> WHAT IS REQUIRED
Can you write out the data below word for word, starting at its first line and ending at the line that contains "will [55, 78].", with both of those lines included?

-- begin AVAILABLE DATA --

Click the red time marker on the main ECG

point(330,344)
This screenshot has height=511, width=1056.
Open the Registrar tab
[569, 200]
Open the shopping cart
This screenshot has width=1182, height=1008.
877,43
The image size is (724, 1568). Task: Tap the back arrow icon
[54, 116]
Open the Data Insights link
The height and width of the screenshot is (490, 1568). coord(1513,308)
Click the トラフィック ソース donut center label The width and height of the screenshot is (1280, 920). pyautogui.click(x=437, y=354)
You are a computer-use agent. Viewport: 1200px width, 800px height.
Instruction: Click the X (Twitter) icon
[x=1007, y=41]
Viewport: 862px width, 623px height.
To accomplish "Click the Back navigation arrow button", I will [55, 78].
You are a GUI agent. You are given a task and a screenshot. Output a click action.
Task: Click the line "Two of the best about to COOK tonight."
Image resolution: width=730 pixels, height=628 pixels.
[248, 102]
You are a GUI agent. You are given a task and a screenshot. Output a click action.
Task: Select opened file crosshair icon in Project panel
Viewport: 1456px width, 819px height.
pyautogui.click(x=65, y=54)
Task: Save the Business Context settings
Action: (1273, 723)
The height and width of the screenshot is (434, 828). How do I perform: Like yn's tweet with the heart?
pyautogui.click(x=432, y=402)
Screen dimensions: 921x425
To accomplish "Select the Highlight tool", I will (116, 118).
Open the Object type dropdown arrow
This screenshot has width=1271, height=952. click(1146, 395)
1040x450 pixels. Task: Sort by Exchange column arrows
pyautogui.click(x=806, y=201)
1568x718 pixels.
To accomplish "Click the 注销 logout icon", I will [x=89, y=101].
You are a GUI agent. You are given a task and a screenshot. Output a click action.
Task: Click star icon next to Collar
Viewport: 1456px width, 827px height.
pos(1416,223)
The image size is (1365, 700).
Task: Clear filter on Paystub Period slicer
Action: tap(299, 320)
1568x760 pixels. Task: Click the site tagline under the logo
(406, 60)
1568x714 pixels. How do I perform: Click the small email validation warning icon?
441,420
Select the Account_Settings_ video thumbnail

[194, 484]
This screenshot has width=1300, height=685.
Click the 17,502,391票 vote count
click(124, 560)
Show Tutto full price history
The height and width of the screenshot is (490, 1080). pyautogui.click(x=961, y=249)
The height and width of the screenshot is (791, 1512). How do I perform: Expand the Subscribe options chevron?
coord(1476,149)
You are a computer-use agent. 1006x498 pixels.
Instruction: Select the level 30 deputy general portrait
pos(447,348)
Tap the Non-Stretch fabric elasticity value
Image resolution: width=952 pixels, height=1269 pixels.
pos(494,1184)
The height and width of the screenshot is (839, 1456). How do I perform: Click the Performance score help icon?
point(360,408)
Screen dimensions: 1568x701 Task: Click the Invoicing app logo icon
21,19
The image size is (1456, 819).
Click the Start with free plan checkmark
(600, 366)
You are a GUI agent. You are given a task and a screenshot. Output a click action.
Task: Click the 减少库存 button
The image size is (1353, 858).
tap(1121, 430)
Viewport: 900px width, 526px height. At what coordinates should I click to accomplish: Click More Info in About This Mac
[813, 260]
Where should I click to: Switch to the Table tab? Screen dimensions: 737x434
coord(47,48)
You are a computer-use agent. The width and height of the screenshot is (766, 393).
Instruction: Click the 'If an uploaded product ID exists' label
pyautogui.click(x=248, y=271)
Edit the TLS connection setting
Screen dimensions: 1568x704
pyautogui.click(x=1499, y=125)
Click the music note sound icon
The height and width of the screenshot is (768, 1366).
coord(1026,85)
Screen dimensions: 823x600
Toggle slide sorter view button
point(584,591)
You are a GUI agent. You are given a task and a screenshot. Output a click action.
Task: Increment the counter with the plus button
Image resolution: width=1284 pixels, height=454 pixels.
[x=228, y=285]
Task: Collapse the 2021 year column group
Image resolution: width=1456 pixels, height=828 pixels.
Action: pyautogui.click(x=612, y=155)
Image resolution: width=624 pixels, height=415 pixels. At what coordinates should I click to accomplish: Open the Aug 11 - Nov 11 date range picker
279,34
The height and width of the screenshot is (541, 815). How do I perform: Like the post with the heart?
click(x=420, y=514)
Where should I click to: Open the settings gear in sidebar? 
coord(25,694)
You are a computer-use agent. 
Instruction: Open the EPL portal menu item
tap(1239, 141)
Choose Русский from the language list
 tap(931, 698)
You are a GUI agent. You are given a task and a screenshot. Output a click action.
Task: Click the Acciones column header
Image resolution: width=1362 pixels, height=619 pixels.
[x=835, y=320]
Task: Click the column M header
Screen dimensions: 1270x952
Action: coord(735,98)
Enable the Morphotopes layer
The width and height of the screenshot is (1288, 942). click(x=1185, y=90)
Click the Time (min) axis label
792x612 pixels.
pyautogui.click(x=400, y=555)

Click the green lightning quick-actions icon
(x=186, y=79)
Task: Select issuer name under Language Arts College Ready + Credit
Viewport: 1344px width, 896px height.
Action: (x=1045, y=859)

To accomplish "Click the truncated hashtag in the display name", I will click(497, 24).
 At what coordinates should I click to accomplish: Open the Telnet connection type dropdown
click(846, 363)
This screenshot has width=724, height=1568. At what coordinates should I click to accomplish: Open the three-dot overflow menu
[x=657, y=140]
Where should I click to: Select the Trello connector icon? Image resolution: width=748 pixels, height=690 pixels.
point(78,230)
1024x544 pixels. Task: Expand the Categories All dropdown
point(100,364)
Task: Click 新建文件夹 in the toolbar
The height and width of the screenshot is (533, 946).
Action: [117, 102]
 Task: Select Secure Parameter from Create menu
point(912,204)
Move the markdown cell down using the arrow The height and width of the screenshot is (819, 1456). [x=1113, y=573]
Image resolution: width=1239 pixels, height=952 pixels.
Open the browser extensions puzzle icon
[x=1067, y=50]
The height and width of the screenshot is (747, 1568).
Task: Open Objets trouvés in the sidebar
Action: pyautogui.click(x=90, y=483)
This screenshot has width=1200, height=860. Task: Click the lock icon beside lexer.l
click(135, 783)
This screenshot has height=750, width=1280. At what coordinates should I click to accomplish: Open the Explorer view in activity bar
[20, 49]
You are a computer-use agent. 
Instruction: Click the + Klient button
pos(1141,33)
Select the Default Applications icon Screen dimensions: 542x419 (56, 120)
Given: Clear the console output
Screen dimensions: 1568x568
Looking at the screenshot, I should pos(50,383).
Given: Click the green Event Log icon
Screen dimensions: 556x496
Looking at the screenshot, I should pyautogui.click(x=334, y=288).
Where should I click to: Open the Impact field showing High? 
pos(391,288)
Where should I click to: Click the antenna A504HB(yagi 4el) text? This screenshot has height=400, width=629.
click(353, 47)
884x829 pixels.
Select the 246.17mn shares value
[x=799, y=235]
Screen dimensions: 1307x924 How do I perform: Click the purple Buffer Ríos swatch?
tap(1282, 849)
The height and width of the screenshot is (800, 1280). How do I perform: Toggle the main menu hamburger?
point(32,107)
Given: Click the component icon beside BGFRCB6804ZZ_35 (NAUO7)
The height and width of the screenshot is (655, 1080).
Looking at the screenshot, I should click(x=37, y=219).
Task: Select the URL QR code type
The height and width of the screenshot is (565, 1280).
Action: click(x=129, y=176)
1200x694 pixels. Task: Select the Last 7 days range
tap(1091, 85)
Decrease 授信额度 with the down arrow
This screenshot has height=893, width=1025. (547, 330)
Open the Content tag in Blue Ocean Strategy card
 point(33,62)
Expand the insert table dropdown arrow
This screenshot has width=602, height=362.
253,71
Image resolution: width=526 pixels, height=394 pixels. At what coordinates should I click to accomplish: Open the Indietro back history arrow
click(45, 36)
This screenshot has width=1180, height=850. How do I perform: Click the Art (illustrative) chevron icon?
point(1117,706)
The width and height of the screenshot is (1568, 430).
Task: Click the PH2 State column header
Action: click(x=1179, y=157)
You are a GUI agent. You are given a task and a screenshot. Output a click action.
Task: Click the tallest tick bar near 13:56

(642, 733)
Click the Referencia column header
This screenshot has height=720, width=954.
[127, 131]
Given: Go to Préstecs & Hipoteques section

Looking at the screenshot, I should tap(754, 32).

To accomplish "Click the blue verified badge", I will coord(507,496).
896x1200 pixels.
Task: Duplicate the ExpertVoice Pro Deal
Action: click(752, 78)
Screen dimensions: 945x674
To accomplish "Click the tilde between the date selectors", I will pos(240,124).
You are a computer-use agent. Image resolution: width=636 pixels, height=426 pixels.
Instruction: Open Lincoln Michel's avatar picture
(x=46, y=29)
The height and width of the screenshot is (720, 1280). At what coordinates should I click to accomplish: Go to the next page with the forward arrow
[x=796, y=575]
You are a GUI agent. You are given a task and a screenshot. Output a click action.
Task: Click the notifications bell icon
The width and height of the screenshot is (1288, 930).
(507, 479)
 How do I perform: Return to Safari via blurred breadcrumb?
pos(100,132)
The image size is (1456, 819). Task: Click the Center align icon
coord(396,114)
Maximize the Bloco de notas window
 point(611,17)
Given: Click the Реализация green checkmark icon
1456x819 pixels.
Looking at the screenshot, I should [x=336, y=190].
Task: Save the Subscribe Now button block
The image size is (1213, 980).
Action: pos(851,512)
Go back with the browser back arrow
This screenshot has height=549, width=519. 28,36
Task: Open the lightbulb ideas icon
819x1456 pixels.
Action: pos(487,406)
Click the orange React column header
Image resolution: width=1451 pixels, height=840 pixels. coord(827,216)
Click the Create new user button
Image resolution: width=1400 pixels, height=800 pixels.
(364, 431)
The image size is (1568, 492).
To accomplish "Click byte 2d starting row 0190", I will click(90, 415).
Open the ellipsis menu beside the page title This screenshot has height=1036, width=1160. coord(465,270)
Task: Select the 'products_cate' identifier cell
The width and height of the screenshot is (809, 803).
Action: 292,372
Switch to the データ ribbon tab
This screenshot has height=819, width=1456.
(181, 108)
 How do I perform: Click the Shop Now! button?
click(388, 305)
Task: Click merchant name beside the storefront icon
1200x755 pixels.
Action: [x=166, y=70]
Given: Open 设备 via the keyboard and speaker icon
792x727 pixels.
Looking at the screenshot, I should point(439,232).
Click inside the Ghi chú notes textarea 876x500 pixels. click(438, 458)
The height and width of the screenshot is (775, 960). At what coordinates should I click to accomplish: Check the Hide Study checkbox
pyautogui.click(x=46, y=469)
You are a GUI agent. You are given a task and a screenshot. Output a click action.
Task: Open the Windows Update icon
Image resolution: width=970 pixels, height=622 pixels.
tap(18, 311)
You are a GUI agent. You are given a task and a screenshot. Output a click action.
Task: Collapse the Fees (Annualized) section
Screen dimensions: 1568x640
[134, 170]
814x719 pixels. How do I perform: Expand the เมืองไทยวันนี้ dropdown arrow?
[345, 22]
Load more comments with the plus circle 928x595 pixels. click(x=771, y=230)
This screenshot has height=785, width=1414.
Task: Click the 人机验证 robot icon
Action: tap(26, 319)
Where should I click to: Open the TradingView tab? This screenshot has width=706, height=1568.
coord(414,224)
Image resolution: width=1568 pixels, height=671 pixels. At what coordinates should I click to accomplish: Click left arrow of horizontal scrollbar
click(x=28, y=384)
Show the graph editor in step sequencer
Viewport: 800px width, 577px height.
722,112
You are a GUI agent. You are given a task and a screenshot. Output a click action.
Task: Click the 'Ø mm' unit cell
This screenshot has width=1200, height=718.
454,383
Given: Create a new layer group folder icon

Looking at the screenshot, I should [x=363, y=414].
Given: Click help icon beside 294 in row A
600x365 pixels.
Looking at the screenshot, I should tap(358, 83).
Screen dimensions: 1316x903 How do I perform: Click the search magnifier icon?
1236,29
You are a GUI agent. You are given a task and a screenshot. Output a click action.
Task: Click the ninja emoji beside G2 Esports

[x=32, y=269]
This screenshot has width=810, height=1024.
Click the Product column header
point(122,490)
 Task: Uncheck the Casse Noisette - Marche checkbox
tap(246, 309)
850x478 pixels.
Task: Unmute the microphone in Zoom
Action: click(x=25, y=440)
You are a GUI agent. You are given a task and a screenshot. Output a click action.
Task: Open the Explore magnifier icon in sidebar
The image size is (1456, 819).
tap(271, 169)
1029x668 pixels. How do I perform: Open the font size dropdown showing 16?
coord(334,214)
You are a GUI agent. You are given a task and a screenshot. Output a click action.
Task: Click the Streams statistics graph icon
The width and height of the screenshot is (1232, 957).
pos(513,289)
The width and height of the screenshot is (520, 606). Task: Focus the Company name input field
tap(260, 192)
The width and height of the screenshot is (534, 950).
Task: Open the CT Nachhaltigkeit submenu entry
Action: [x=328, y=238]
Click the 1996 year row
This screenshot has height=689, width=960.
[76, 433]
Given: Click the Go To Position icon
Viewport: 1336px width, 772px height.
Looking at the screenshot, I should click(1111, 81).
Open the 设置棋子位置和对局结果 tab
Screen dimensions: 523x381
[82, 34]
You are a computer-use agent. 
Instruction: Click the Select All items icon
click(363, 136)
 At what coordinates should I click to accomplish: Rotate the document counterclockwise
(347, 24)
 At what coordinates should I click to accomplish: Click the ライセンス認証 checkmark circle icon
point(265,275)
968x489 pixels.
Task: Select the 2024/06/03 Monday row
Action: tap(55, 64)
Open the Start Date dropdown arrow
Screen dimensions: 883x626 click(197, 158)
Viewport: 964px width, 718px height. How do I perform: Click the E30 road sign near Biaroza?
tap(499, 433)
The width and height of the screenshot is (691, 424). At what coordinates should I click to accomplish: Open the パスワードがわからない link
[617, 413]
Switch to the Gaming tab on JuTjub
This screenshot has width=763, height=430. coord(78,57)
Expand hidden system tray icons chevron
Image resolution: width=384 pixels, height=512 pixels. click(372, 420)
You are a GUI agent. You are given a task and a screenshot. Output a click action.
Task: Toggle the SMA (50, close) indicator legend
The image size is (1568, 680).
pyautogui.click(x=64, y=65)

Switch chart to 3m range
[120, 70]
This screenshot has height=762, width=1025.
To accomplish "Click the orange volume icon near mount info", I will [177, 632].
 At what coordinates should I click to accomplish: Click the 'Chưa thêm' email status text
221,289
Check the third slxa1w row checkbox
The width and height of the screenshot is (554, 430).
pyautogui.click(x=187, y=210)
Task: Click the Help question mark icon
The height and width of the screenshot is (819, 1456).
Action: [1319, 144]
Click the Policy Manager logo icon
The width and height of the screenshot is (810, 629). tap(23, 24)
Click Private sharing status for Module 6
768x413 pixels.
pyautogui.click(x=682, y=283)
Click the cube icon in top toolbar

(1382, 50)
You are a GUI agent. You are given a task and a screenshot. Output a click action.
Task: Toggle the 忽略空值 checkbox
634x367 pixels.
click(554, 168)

-- end AVAILABLE DATA --

> FULL RESPONSE
Click the red time marker on the main ECG

point(330,344)
This screenshot has height=511, width=1056.
Open the Registrar tab
[569, 200]
Open the shopping cart
This screenshot has width=1182, height=1008.
877,43
The image size is (724, 1568). Task: Tap the back arrow icon
[54, 116]
Open the Data Insights link
The height and width of the screenshot is (490, 1568). coord(1513,308)
Click the トラフィック ソース donut center label The width and height of the screenshot is (1280, 920). pyautogui.click(x=437, y=354)
You are a computer-use agent. Viewport: 1200px width, 800px height.
Instruction: Click the X (Twitter) icon
[x=1007, y=41]
Viewport: 862px width, 623px height.
To accomplish "Click the Back navigation arrow button", I will [55, 78].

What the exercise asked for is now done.